▸ **Exercise**
Put the lines from the one with "You are a computer-use" through the one with "point(22,102)" into a Markdown table with the columns Row and Line. Number each row and skip any blank lines.

▸ **Task data**
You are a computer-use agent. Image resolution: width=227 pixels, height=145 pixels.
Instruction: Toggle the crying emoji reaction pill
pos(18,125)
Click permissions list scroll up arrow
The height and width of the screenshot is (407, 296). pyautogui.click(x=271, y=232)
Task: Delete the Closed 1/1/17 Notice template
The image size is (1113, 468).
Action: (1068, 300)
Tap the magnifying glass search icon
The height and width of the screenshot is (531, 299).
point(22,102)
==
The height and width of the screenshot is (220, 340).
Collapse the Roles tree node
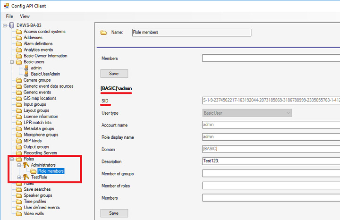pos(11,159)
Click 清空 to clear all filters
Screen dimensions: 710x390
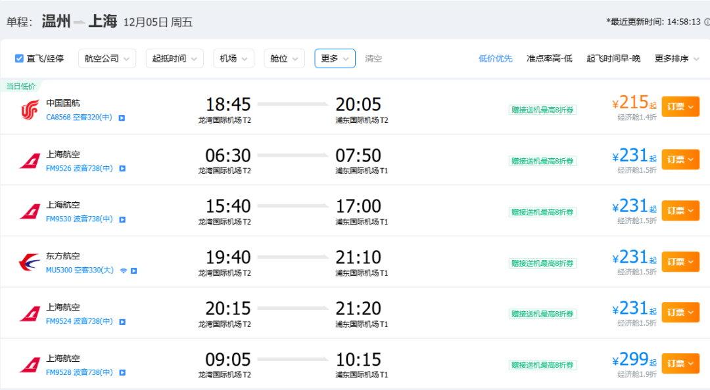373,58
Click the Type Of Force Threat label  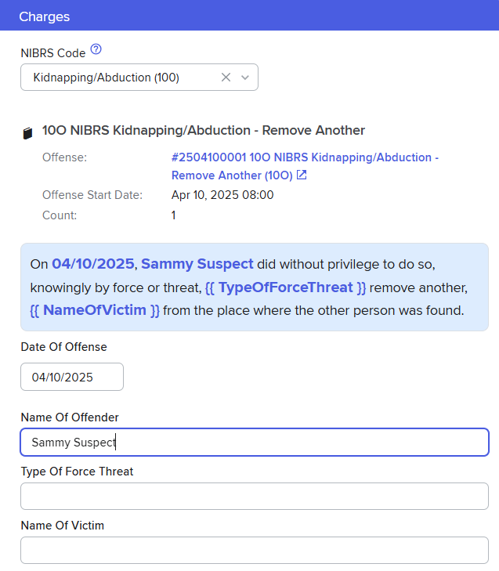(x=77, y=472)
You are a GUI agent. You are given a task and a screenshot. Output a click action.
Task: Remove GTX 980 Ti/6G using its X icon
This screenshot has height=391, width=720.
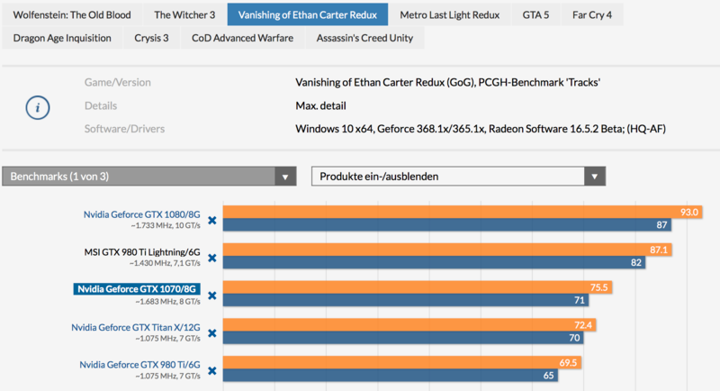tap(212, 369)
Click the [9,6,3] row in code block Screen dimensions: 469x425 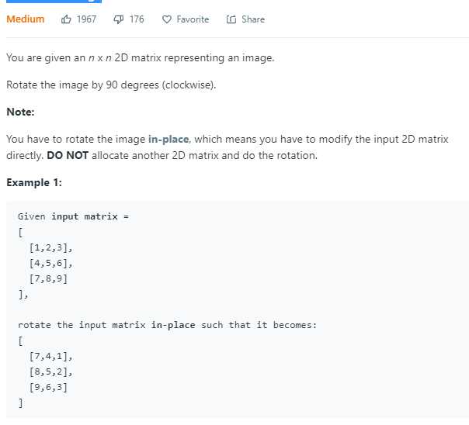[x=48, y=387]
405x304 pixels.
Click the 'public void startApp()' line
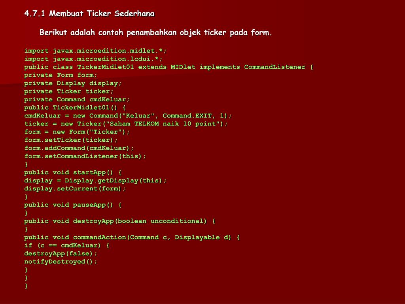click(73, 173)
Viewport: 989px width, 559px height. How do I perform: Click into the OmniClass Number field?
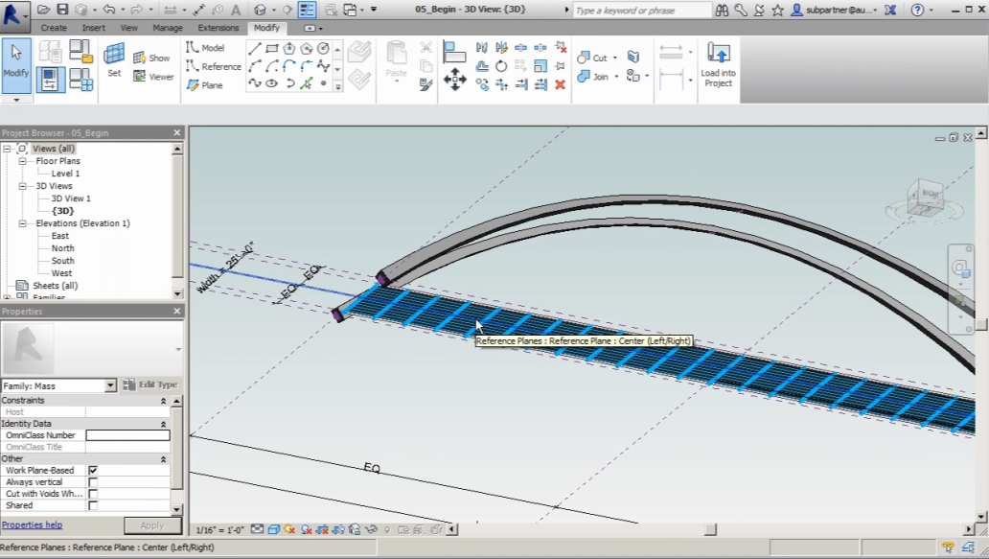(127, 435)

▸ **Solution**
| Row | Line |
|---|---|
| 1 | You are a computer-use agent. Image resolution: width=227 pixels, height=145 pixels. |
| 2 | Instruction: Toggle the crying emoji reaction pill |
| 3 | pos(18,125) |
| 4 | Click permissions list scroll up arrow |
| 5 | The height and width of the screenshot is (407, 296). pyautogui.click(x=271, y=232) |
| 6 | Task: Delete the Closed 1/1/17 Notice template |
| 7 | The image size is (1113, 468). |
| 8 | Action: (1068, 300) |
| 9 | Tap the magnifying glass search icon |
| 10 | The height and width of the screenshot is (531, 299). |
| 11 | point(22,102) |